[Text and item location entries]

--------

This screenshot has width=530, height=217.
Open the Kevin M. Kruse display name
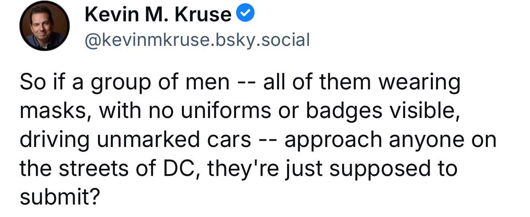(158, 15)
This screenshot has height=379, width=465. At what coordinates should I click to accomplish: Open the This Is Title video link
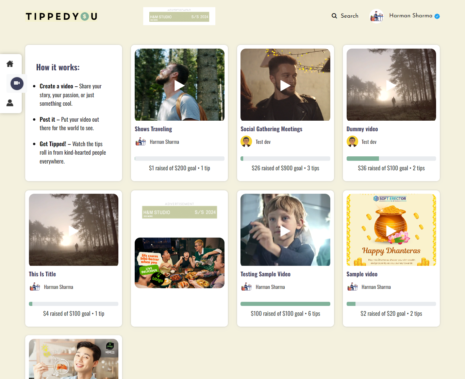[42, 274]
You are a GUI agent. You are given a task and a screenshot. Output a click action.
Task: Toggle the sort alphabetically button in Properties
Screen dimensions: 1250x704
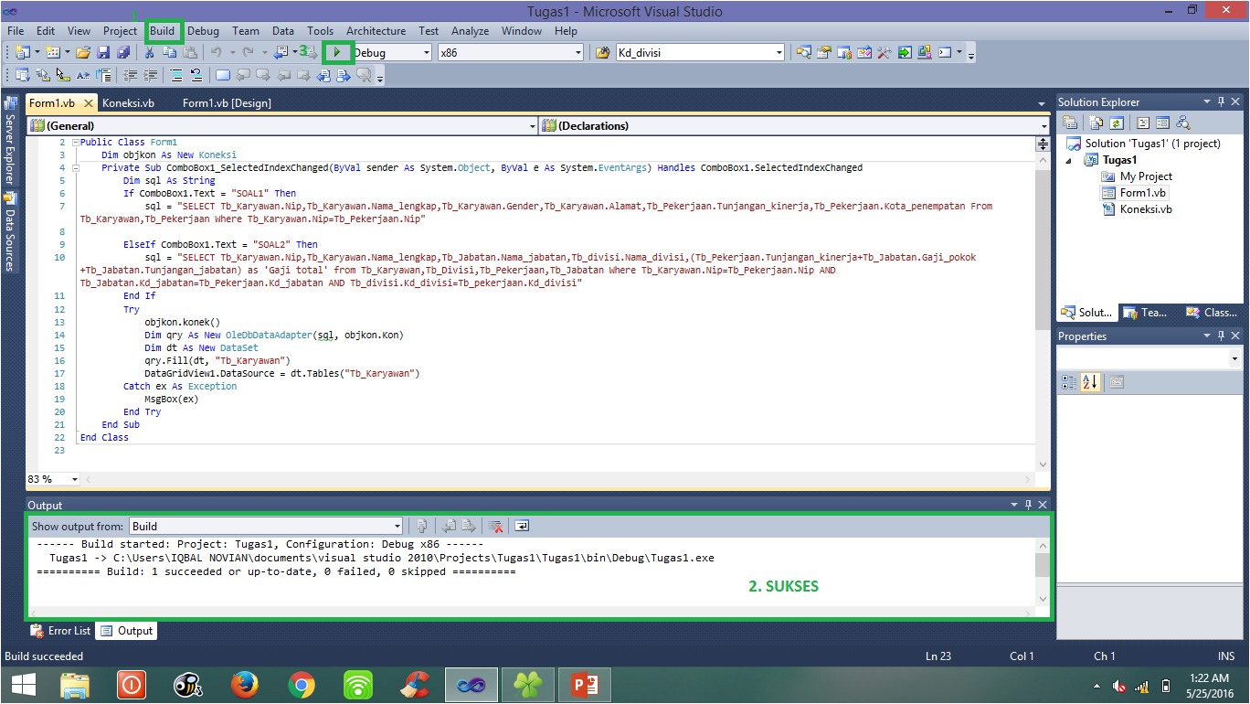click(x=1088, y=382)
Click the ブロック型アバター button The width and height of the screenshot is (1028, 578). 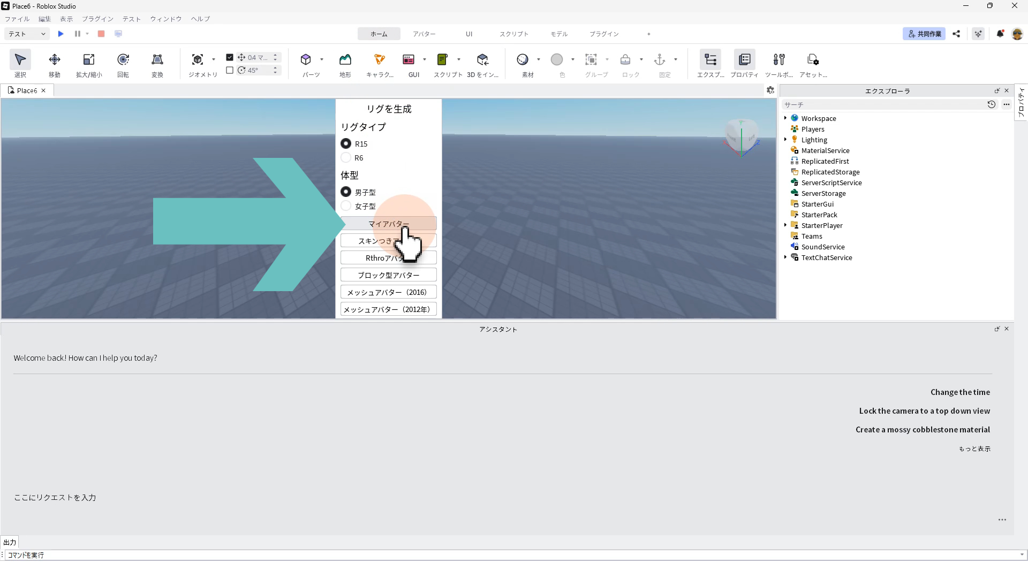point(388,275)
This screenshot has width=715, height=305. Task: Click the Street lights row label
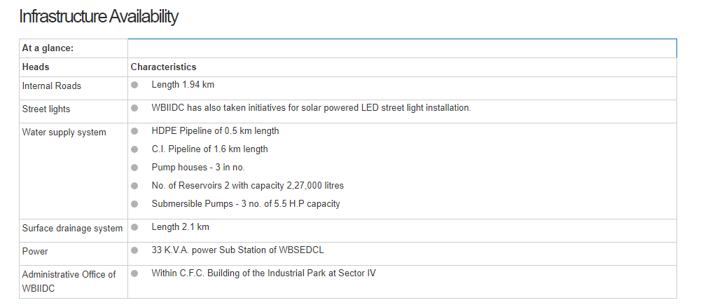46,109
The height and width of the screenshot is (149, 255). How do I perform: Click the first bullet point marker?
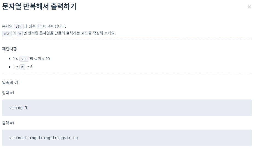[x=9, y=59]
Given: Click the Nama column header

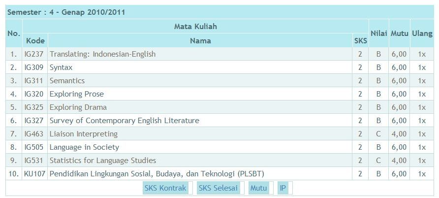Looking at the screenshot, I should coord(200,41).
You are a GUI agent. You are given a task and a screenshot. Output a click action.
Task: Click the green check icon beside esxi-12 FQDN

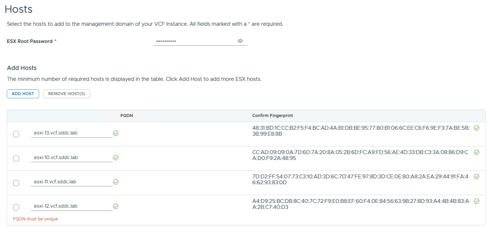click(x=116, y=207)
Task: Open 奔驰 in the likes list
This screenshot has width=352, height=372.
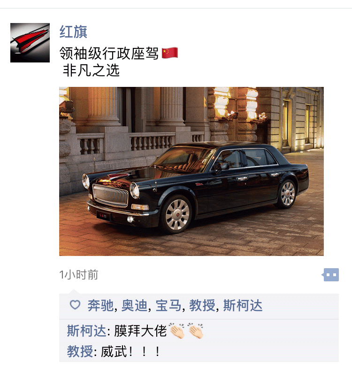Action: [100, 305]
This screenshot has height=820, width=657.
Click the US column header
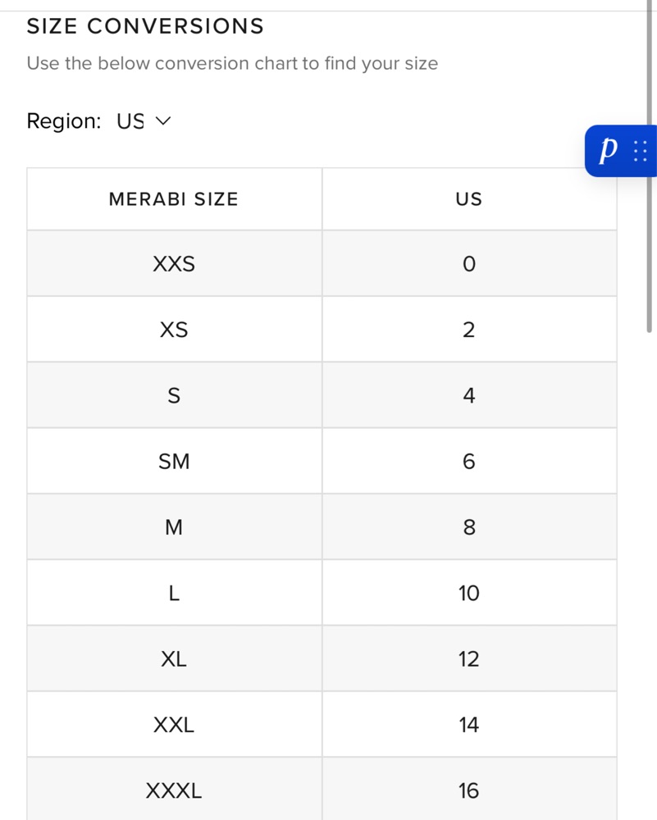tap(469, 199)
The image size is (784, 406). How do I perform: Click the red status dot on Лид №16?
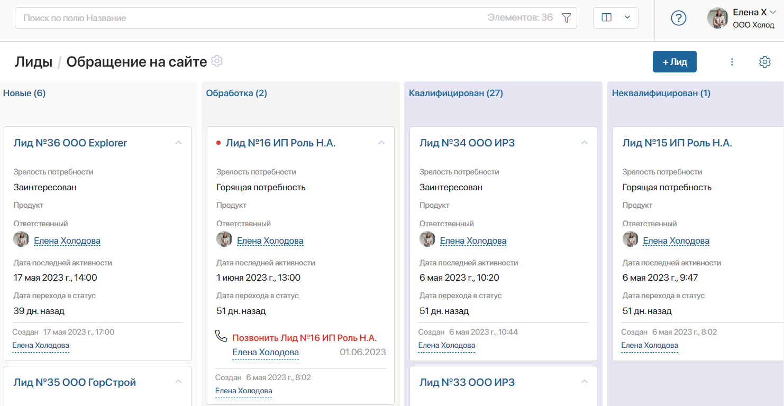pyautogui.click(x=218, y=142)
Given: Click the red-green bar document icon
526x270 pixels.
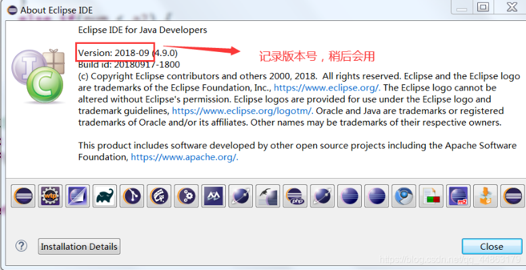Looking at the screenshot, I should coord(431,196).
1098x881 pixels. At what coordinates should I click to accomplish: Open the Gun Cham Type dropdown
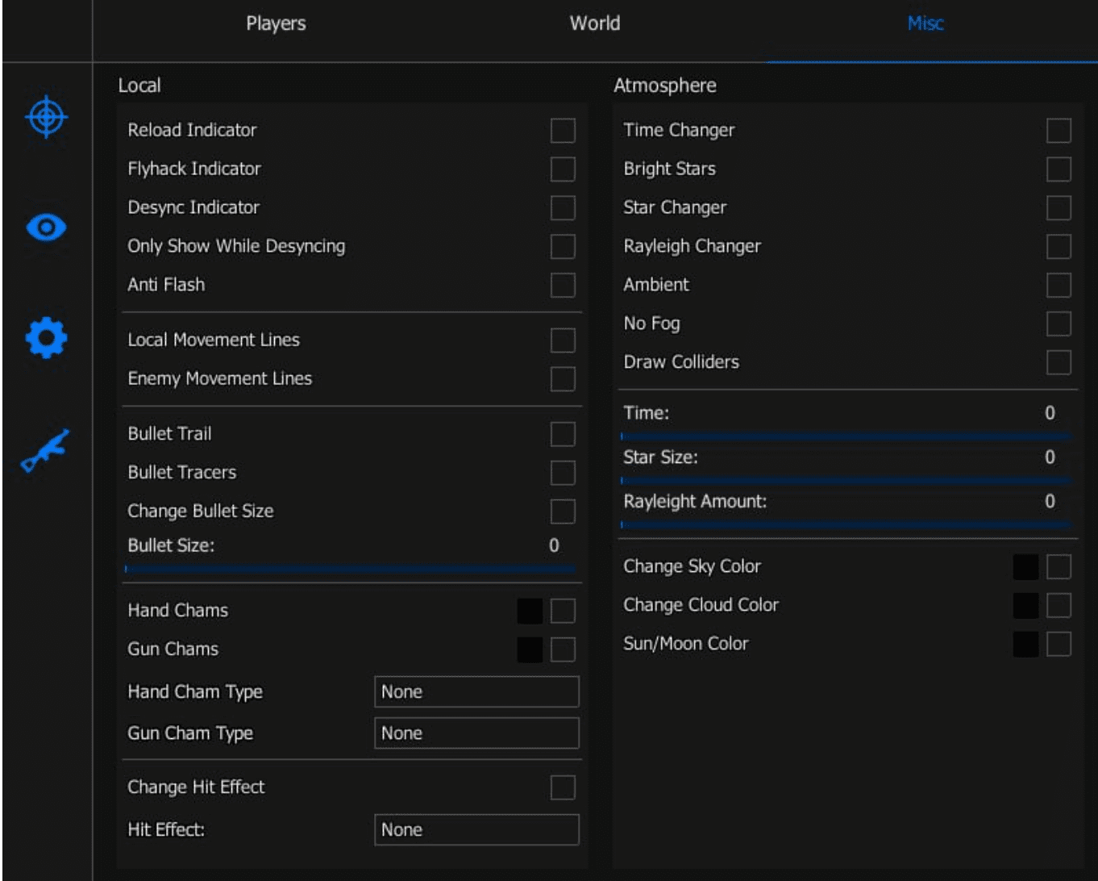click(x=476, y=733)
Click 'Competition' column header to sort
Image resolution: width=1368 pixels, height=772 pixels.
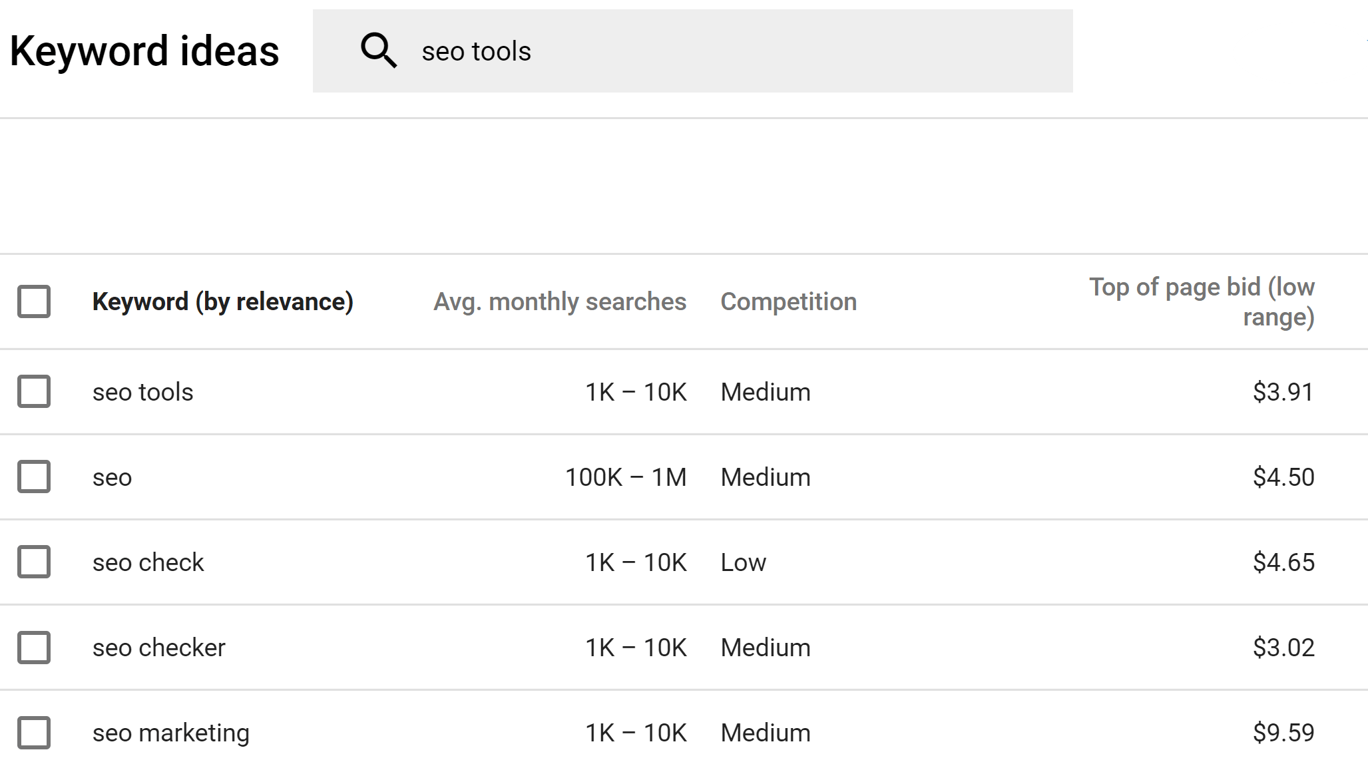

--------

§ **What is asked**
How many lines in the rows above contain the string "column"? Reply with the number only.

§ **Answer to this problem**
3